Reproduce the lines below, swapping each "click(x,y)" for "tap(x,y)" and leaving everything else untouched.

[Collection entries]
□ □ □ □ □

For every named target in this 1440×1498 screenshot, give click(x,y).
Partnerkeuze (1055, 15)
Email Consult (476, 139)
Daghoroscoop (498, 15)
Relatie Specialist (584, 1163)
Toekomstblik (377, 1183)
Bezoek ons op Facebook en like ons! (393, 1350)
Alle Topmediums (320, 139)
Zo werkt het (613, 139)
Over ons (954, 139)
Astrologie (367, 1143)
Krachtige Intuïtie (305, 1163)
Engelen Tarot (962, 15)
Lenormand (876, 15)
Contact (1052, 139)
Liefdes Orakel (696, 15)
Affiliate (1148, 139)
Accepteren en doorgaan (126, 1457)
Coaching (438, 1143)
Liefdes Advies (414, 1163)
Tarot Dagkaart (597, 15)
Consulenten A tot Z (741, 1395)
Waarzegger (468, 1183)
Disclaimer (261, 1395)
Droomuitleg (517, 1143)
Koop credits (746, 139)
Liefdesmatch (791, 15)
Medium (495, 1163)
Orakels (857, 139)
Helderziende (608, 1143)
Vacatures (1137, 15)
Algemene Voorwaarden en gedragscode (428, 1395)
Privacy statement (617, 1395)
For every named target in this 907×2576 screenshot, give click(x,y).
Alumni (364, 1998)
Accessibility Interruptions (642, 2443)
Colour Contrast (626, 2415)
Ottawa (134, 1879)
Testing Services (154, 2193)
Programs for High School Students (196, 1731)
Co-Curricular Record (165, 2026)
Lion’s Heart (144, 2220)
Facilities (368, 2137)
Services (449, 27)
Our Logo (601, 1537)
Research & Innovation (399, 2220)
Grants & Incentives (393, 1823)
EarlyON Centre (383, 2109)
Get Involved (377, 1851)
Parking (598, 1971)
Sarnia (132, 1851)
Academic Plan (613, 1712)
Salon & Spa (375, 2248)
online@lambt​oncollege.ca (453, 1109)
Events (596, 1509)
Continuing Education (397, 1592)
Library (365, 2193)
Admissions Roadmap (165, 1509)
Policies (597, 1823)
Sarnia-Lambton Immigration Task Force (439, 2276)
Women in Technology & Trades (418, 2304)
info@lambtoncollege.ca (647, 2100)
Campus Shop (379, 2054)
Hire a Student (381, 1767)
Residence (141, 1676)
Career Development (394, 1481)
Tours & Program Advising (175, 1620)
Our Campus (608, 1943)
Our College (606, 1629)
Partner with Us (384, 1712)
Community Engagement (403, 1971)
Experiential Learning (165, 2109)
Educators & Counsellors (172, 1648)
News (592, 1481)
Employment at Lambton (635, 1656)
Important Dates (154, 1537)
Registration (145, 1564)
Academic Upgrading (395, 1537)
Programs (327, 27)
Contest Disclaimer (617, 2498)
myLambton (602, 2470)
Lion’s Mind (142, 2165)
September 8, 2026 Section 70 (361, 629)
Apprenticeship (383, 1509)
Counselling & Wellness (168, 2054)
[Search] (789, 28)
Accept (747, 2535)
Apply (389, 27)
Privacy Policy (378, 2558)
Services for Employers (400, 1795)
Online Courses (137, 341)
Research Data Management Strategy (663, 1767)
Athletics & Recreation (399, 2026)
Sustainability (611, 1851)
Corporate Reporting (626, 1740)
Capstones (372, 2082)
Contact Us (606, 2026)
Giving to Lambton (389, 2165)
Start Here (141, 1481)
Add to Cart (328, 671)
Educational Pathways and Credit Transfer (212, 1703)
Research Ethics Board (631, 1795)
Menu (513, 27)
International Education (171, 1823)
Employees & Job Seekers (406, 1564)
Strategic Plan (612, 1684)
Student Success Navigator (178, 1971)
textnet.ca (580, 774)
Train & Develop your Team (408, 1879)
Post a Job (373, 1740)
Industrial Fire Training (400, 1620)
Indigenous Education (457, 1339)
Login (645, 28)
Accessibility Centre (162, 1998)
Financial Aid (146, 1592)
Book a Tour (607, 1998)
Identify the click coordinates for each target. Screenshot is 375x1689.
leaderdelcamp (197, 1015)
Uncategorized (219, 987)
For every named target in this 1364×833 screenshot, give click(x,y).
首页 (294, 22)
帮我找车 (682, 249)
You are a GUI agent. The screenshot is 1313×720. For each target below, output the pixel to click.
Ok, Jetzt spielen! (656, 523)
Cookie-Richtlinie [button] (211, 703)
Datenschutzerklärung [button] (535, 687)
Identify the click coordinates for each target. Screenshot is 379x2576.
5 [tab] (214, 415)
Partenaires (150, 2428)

□ □ □ □ □

■ Result for this exercise
For every named target in this 1440×1498 screenshot, give tap(x,y).
Partnerkeuze (1055, 15)
Email Consult (476, 139)
Daghoroscoop (498, 15)
Relatie Specialist (584, 1163)
Toekomstblik (377, 1183)
Bezoek ons op Facebook en like ons! (393, 1350)
Alle Topmediums (320, 139)
Zo werkt het (613, 139)
Over ons (954, 139)
Astrologie (367, 1143)
Krachtige Intuïtie (305, 1163)
Engelen Tarot (962, 15)
Lenormand (876, 15)
Contact (1052, 139)
Liefdes Orakel (696, 15)
Affiliate (1148, 139)
Accepteren en doorgaan (126, 1457)
Coaching (438, 1143)
Liefdes Advies (414, 1163)
Tarot Dagkaart (597, 15)
Consulenten A tot Z (741, 1395)
Waarzegger (468, 1183)
Disclaimer (261, 1395)
Droomuitleg (517, 1143)
Koop credits (746, 139)
Liefdesmatch (791, 15)
Medium (495, 1163)
Orakels (857, 139)
Helderziende (608, 1143)
Vacatures (1137, 15)
Algemene Voorwaarden en gedragscode (428, 1395)
Privacy statement (617, 1395)
For every named target in this 907×2576 screenshot, give tap(x,y).
Alumni (364, 1998)
Accessibility Interruptions (642, 2443)
Colour Contrast (626, 2415)
Ottawa (134, 1879)
Testing Services (154, 2193)
Programs for High School Students (196, 1731)
Co-Curricular Record (165, 2026)
Lion’s Heart (144, 2220)
Facilities (368, 2137)
Services (449, 27)
Our Logo (601, 1537)
Research & Innovation (399, 2220)
Grants & Incentives (393, 1823)
EarlyON Centre (383, 2109)
Get Involved (377, 1851)
Parking (598, 1971)
Sarnia (132, 1851)
Academic Plan (613, 1712)
Salon & Spa (375, 2248)
online@lambt​oncollege.ca (453, 1109)
Events (596, 1509)
Continuing Education (397, 1592)
Library (365, 2193)
Admissions Roadmap (165, 1509)
Policies (597, 1823)
Sarnia-Lambton Immigration Task Force (439, 2276)
Women in Technology & Trades (418, 2304)
info@lambtoncollege.ca (647, 2100)
Campus Shop (379, 2054)
Hire a Student (381, 1767)
Residence (141, 1676)
Career Development (394, 1481)
Tours & Program Advising (175, 1620)
Our Campus (608, 1943)
Our College (606, 1629)
Partner with Us (384, 1712)
Community Engagement (403, 1971)
Experiential Learning (165, 2109)
Educators & Counsellors (172, 1648)
News (592, 1481)
Employment at Lambton (635, 1656)
Important Dates (154, 1537)
Registration (145, 1564)
Academic Upgrading (395, 1537)
Programs (327, 27)
Contest Disclaimer (617, 2498)
myLambton (602, 2470)
Lion’s Mind (142, 2165)
September 8, 2026 Section 70 (361, 629)
Apprenticeship (383, 1509)
Counselling & Wellness (168, 2054)
[Search] (789, 28)
Accept (747, 2535)
Apply (389, 27)
Privacy Policy (378, 2558)
Services for Employers (400, 1795)
Online Courses (137, 341)
Research Data Management Strategy (663, 1767)
Athletics & Recreation (399, 2026)
Sustainability (611, 1851)
Corporate Reporting (626, 1740)
Capstones (372, 2082)
Contact Us (606, 2026)
Giving to Lambton (389, 2165)
Start Here (141, 1481)
Add to Cart (328, 671)
Educational Pathways and Credit Transfer (212, 1703)
Research Ethics Board (631, 1795)
Menu (513, 27)
International Education (171, 1823)
Employees & Job Seekers (406, 1564)
Strategic Plan (612, 1684)
Student Success Navigator (178, 1971)
textnet.ca (580, 774)
Train & Develop your Team (408, 1879)
Post a Job (373, 1740)
Industrial Fire Training (400, 1620)
Indigenous Education (457, 1339)
Login (645, 28)
Accessibility Centre (162, 1998)
Financial Aid (146, 1592)
Book a Tour (607, 1998)
Identify the click coordinates for each target. Screenshot is 375x1689.
leaderdelcamp (197, 1015)
Uncategorized (219, 987)
For every named target in this 1364×833 screenshot, give tap(x,y).
首页 (294, 22)
帮我找车 (682, 249)
You are a GUI agent. The screenshot is 1313×720. For each target below, output the pixel to click.
Ok, Jetzt spielen! (656, 523)
Cookie-Richtlinie [button] (211, 703)
Datenschutzerklärung [button] (535, 687)
Identify the click coordinates for each target. Screenshot is 379x2576.
5 [tab] (214, 415)
Partenaires (150, 2428)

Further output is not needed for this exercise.